The greatest compliment a writer can receive is when readers say their fictional characters are real. That they identify with their attitudes, moral dilemmas, and chemistry. My latest book spawned these comments, which is why The Executrix is now a trilogy about the Dushane sisters. The enthusiastic response allowed me to expand the arc of the three colorful sisters. Yes, they’re modeled after my own two siblings. At signings where my mother attends, readers ask her to autograph the book. Mom writes, Truth is stranger than fiction in jiggly scrawl.

Some stuff you can’t make up, and as a writer it takes courage to slip truth on the fictional page. Dig deep into the compost pile. That’s why my favorite T-shirt displays the saying, Careful . . . you’ll end up in my novel.

Courtney Pierce is a fiction writer living in Oregon with her husband of 36 years and bossy cat. She writes for baby boomers. Her novels are filled with heart, humor, and mystery. Courtney has studied craft and storytelling at the Attic Institute and has completed the Hawthorne Fellows Program for writing and publishing. She is a board member of the Northwest Independent Writers Association and is a member of Willamette Writers, Pacific Northwest Writers Association, and Sisters in Crime.

Colorful characters come alive in Courtney's latest novel, The Executrix. When three middle-aged sisters find a manuscript for a murder mystery in their dead mother’s safe, their view of Mom take a whole new turn. Is it truth? Or fiction? Sibling blood becomes thicker than baggage, while Mom looms larger in death than she was in life.

Look for the second book in the trilogy, Indigo Lake. Due out in fall, 2015. Visit Courtney's website at www.courtney-pierce.com. Her books can be purchased at Windtree PressAmazon, Barnes and Noble, Kobo Books, and at several independent bookstores in the Portland and Salem area.


4 comments:

Judith Ashley said...

Great post, Courtney. My son believes I modeled my first book's heroine's son, Charlie, after him. Not really but I can see how he came to that conclusion. It is high praise indeed when readers really relate to your characters!

Sarah Raplee said...

"Writers come to the profession with a compost pile of life experiences.......(everything) get(s) shoved into the grinder, then they steam and percolate. Out shoots rich fertilizer for fictional prose."

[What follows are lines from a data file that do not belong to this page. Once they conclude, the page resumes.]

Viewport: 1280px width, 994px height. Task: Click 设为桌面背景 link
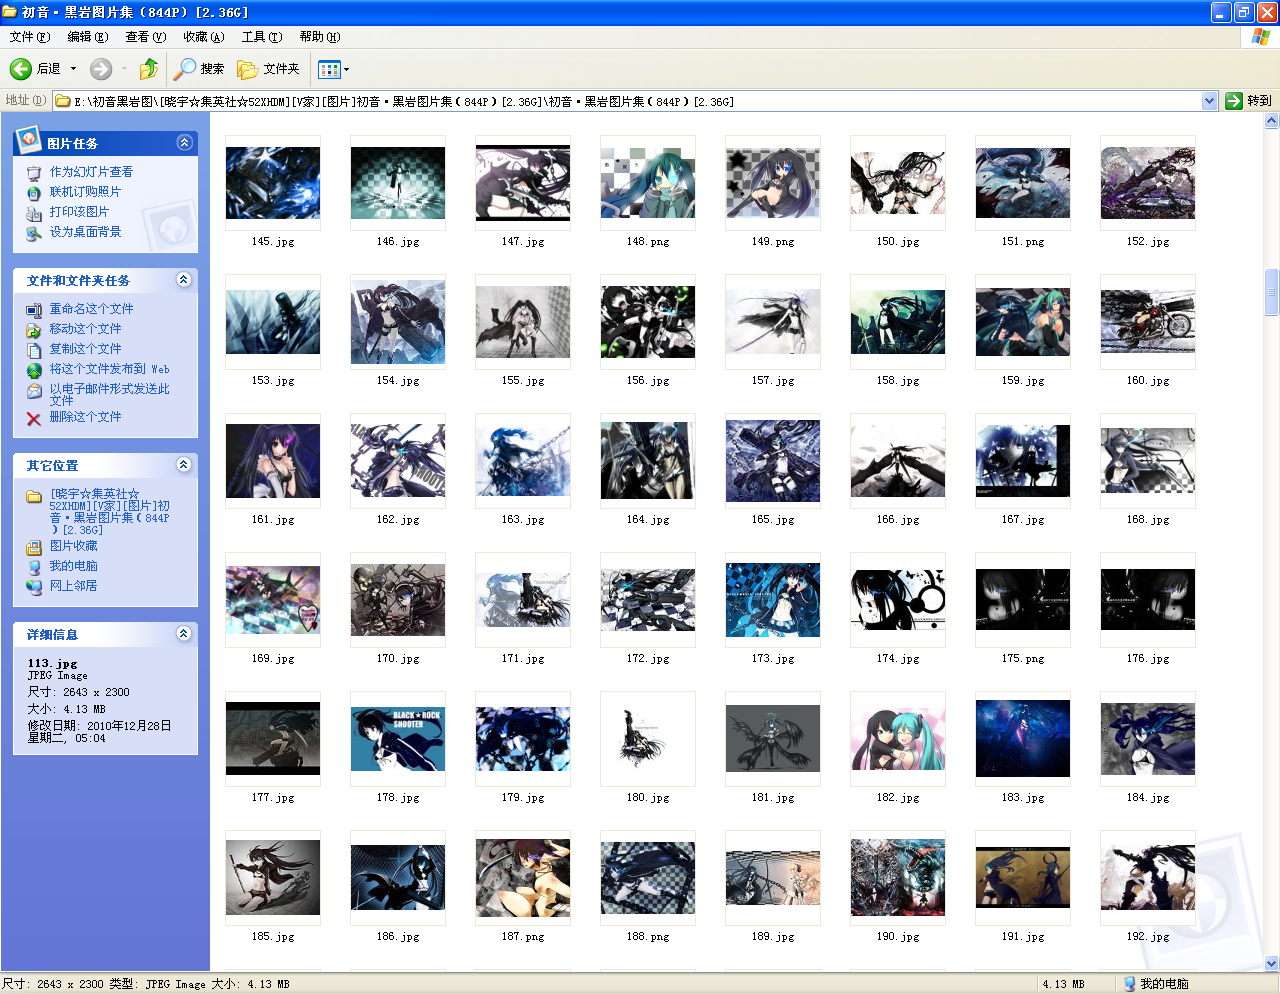coord(85,232)
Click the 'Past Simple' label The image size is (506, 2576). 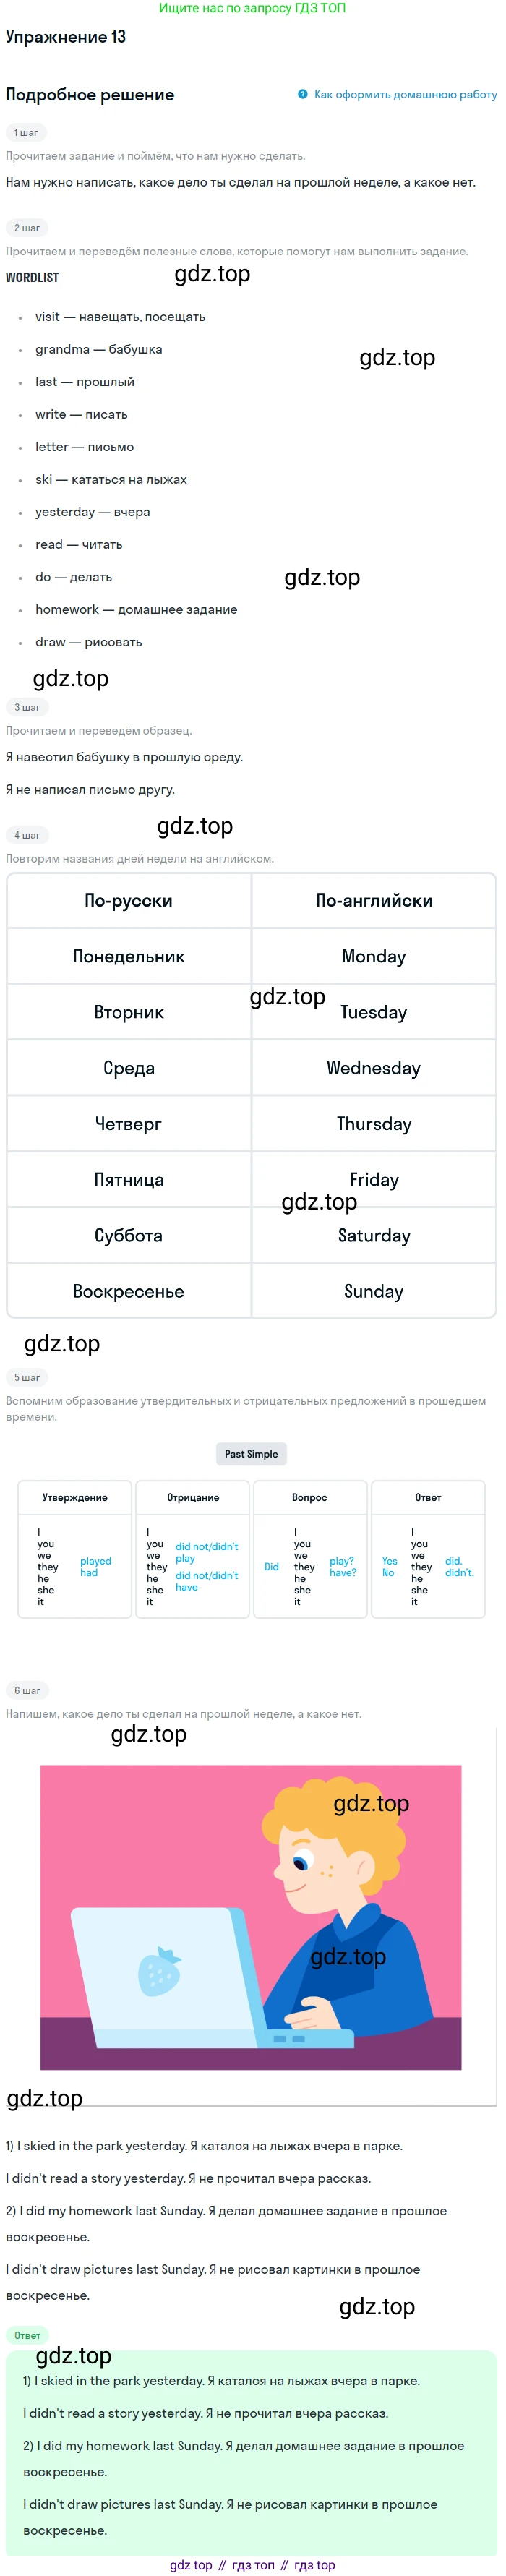[x=251, y=1453]
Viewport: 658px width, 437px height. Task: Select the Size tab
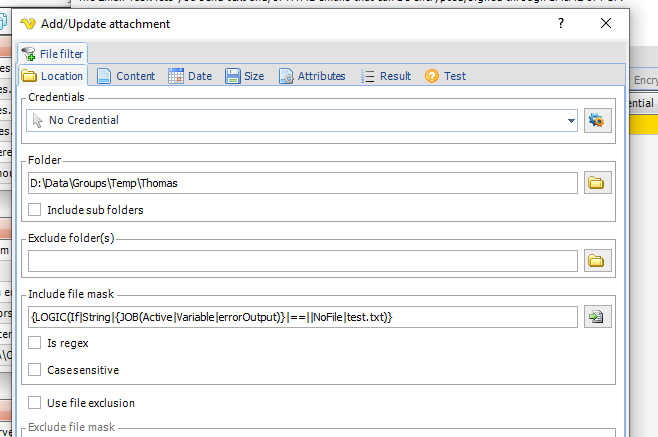(x=244, y=76)
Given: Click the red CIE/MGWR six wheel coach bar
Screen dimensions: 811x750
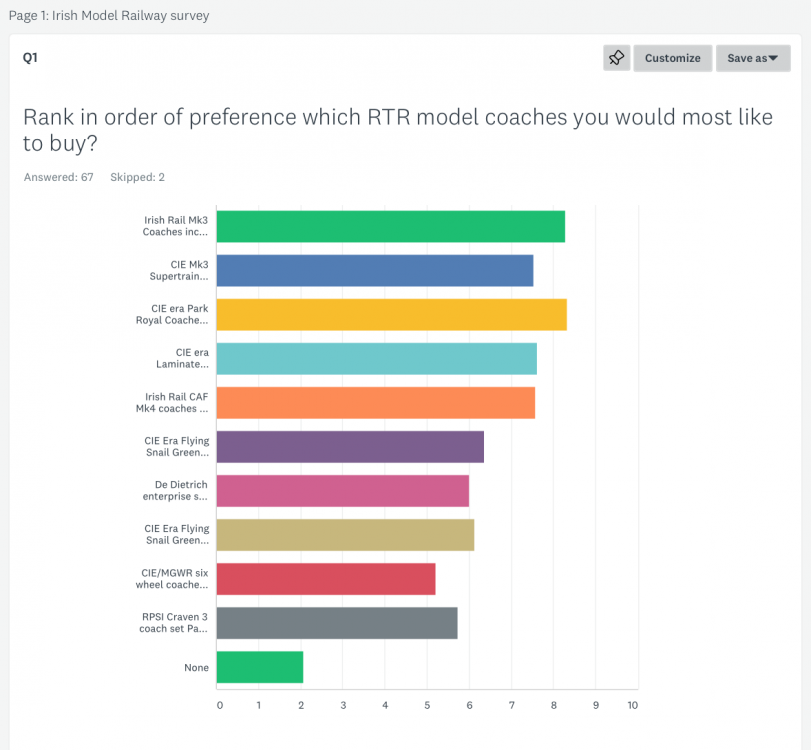Looking at the screenshot, I should pyautogui.click(x=325, y=579).
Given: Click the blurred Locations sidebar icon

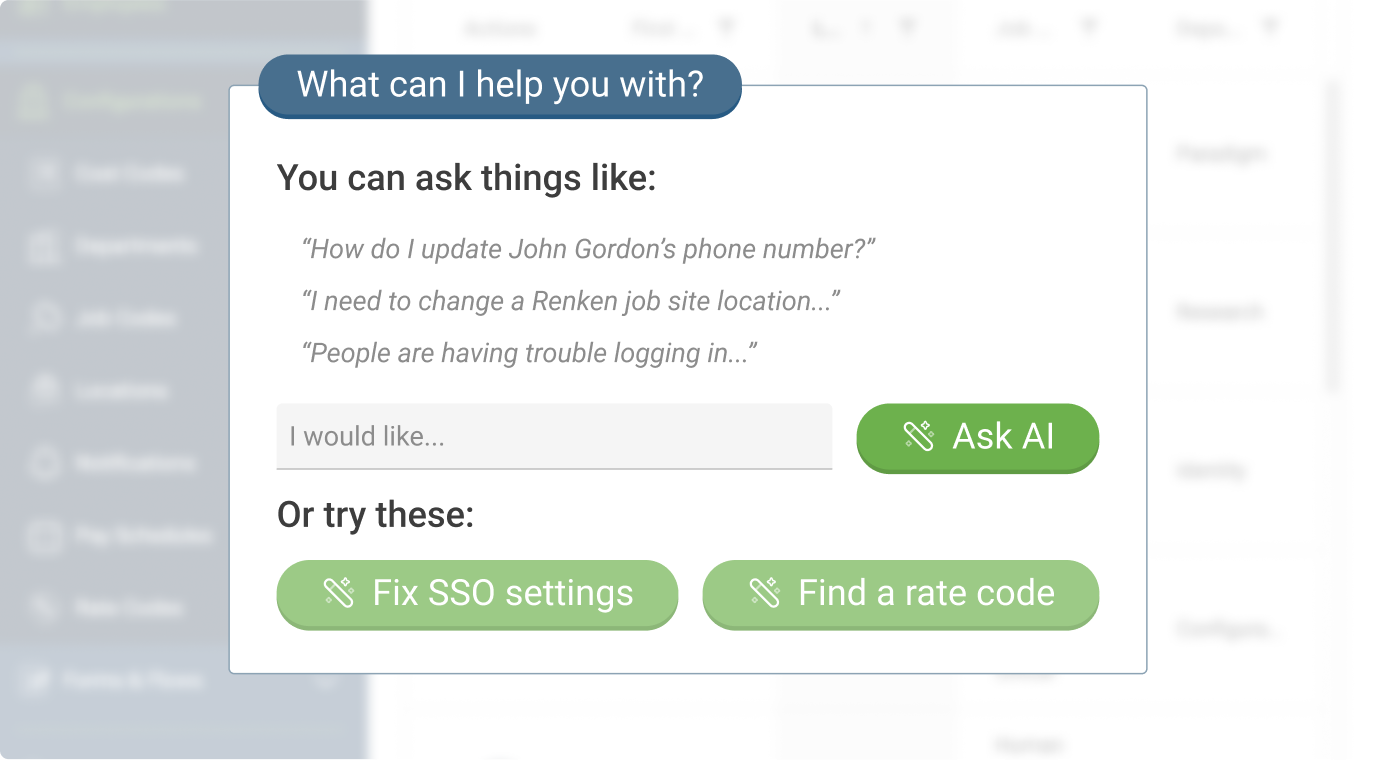Looking at the screenshot, I should pyautogui.click(x=43, y=390).
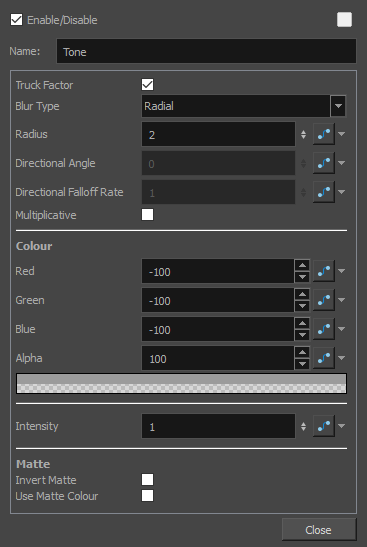Increase the Red value with up arrow

coord(302,265)
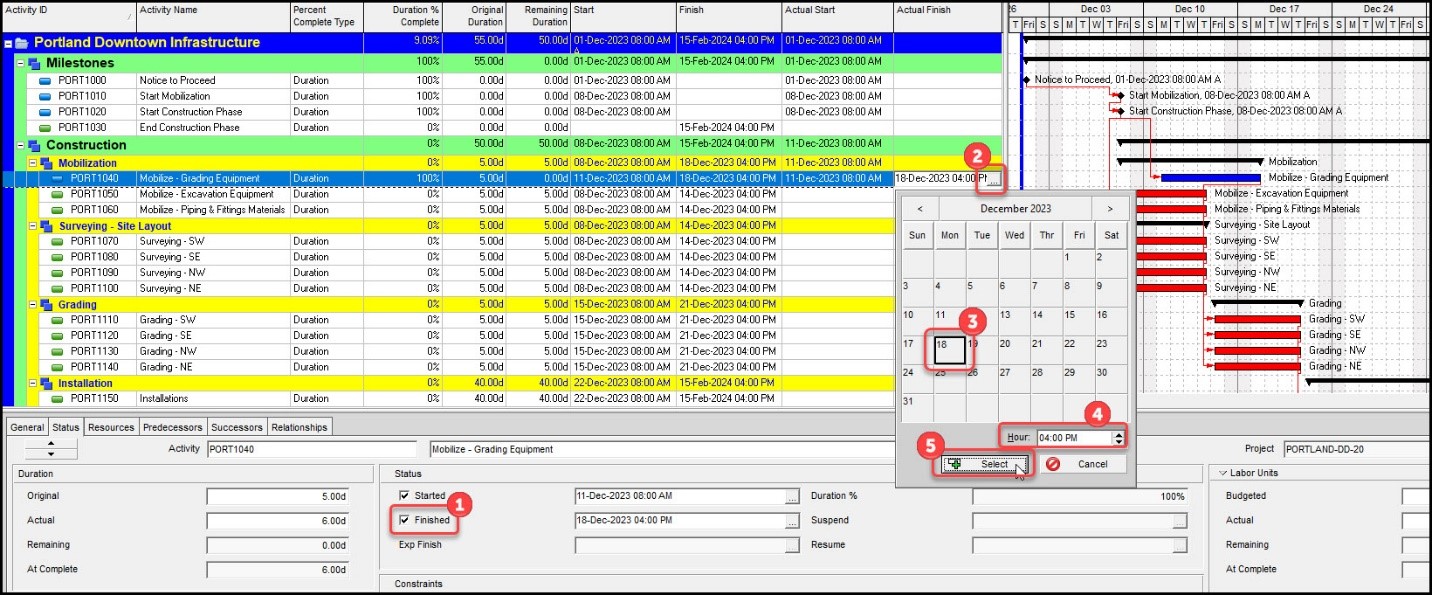The image size is (1432, 595).
Task: Go to next month in the calendar
Action: [1109, 209]
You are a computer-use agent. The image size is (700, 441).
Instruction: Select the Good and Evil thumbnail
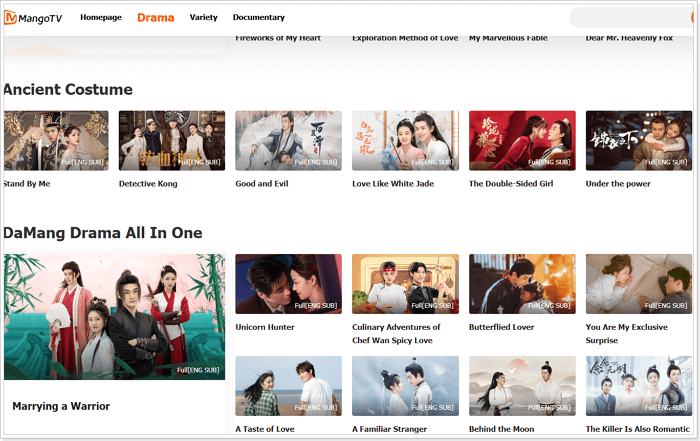click(288, 140)
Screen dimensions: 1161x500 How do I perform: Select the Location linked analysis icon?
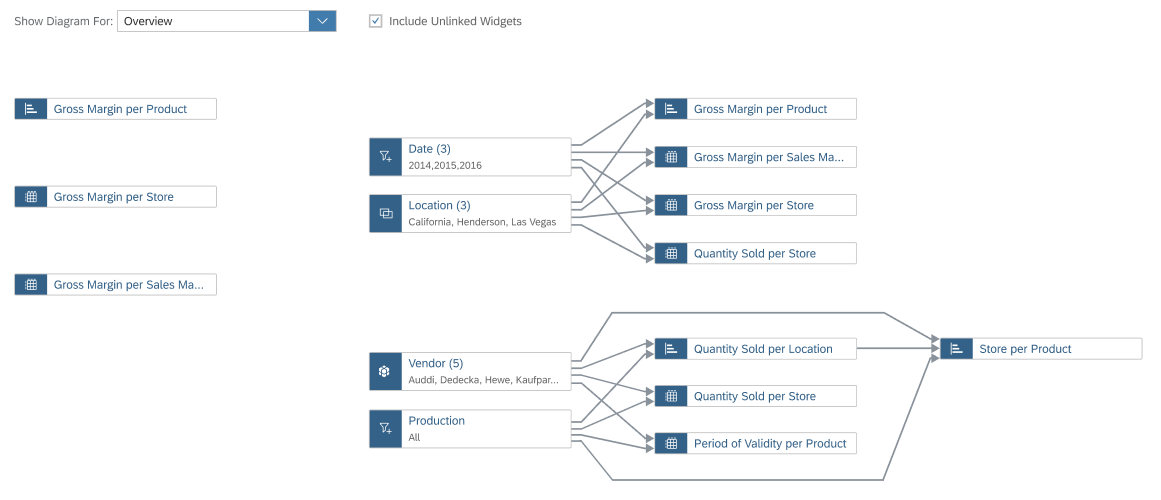click(x=385, y=213)
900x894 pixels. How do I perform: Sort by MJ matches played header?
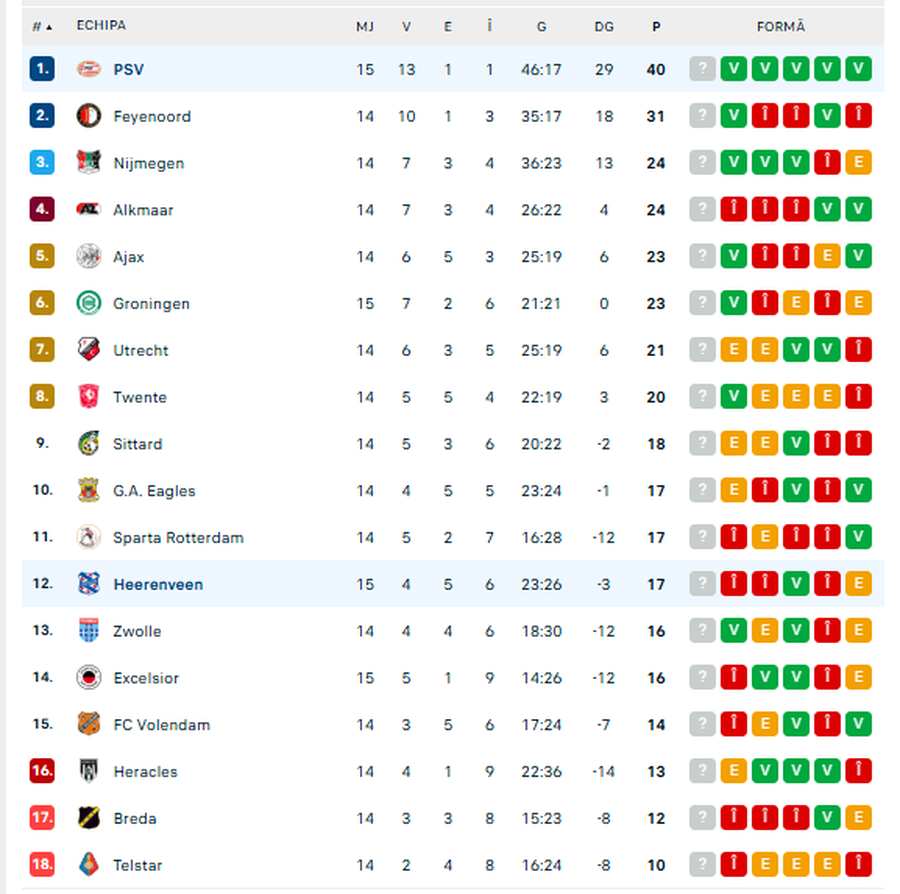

What a great description of the process! Great writing does, indeed, contain truth. Wonderful post!

Courtney Pierce said...

Thanks all! It's a fun topic because every writer has their own unique take on the process. I love the circuitous route for speaking truths from the mouths of fictional characters. What's even more fun (and sobering) is what I learn about myself in the process.

Lynn Lovegreen said...

Great post, Courtney. The best authors have characters that jump off the page at the reader. And it's okay if those characters are inspired by reality.